### [EXTRACTED MATERIAL]
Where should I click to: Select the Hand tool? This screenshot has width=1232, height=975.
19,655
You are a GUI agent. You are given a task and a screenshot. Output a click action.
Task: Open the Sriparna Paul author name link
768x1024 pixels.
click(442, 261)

---

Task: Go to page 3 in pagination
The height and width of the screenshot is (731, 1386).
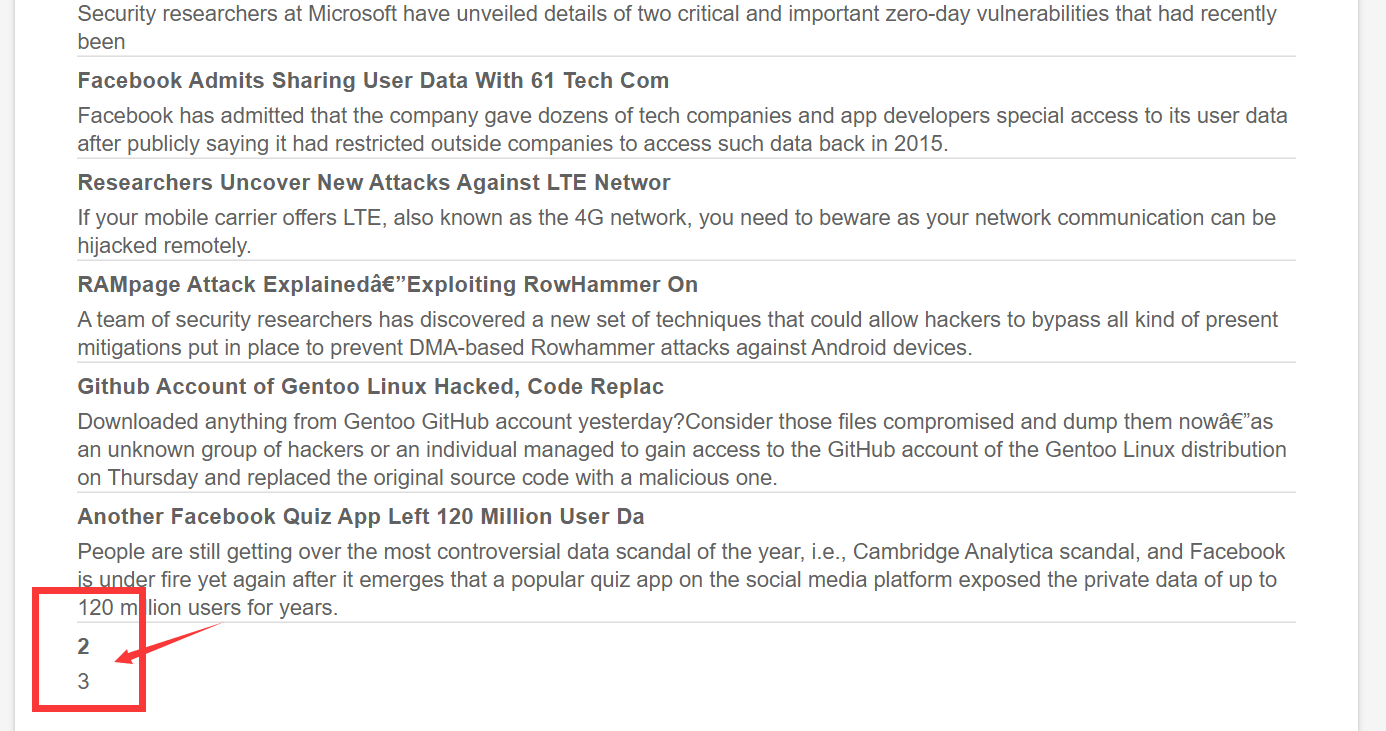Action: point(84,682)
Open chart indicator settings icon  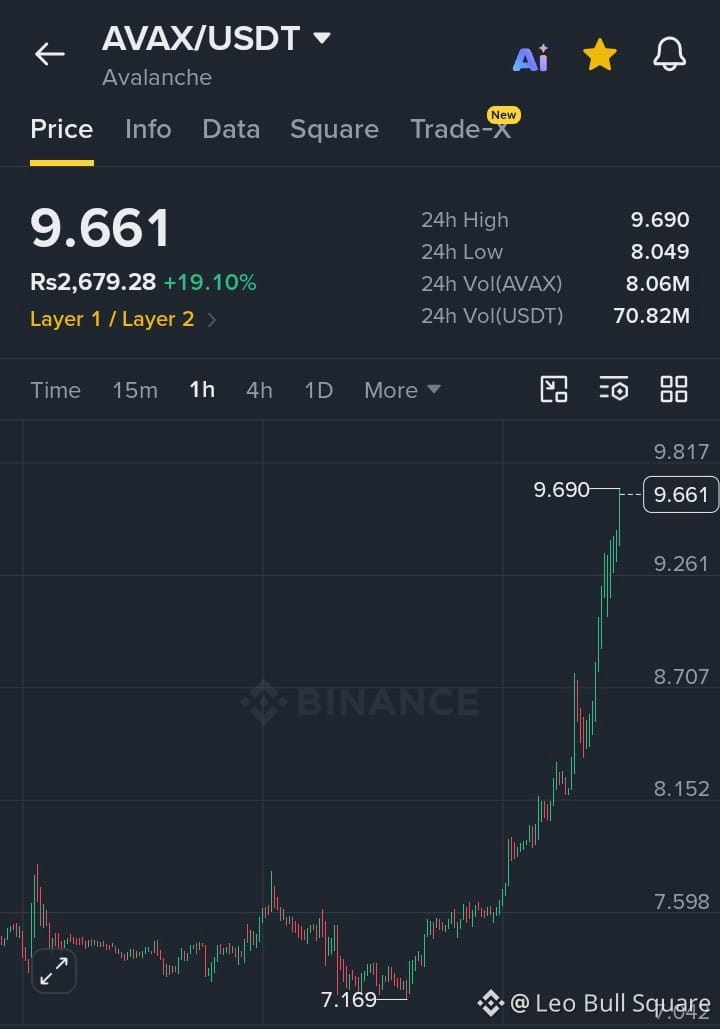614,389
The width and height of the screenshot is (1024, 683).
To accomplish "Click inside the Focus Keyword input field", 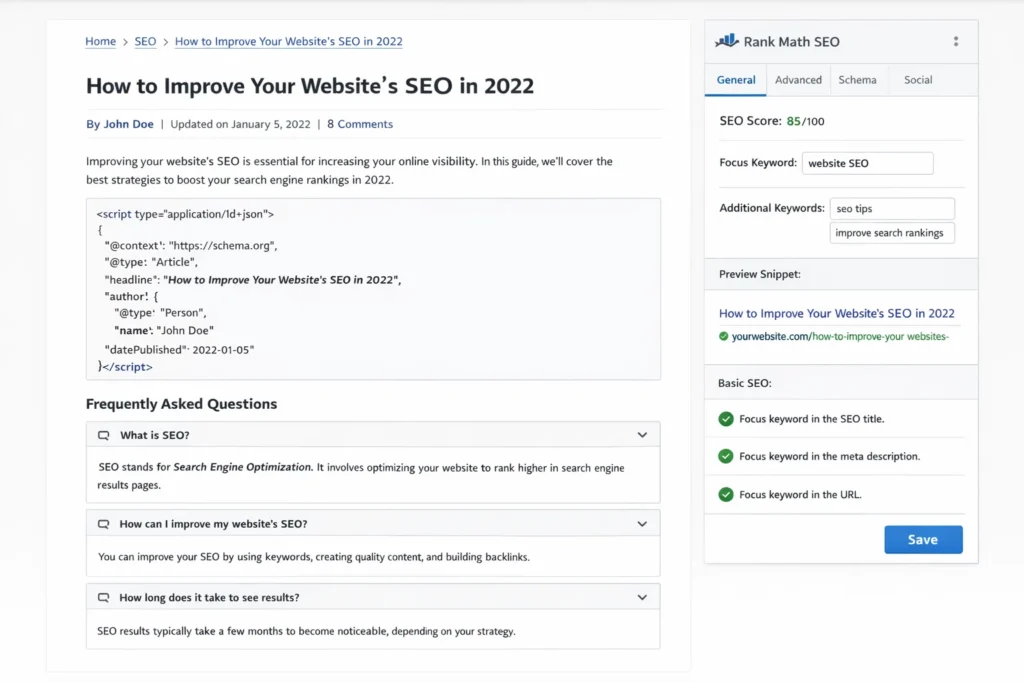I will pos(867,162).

--

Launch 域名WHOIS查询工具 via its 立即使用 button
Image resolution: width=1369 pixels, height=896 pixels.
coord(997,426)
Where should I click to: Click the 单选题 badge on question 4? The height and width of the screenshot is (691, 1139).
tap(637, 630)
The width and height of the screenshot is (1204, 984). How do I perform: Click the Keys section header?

### [EXERCISE DESCRIPTION]
Please give an exact copy of the lines above, beginning with the line containing "Where should I click to: Click" and running through the line containing "The width and height of the screenshot is (1204, 984).", and of no other lines.

### [FINAL ANSWER]
Where should I click to: Click the 单选题 badge on question 4? The height and width of the screenshot is (691, 1139).
tap(637, 630)
The width and height of the screenshot is (1204, 984). How do I perform: Click the Keys section header?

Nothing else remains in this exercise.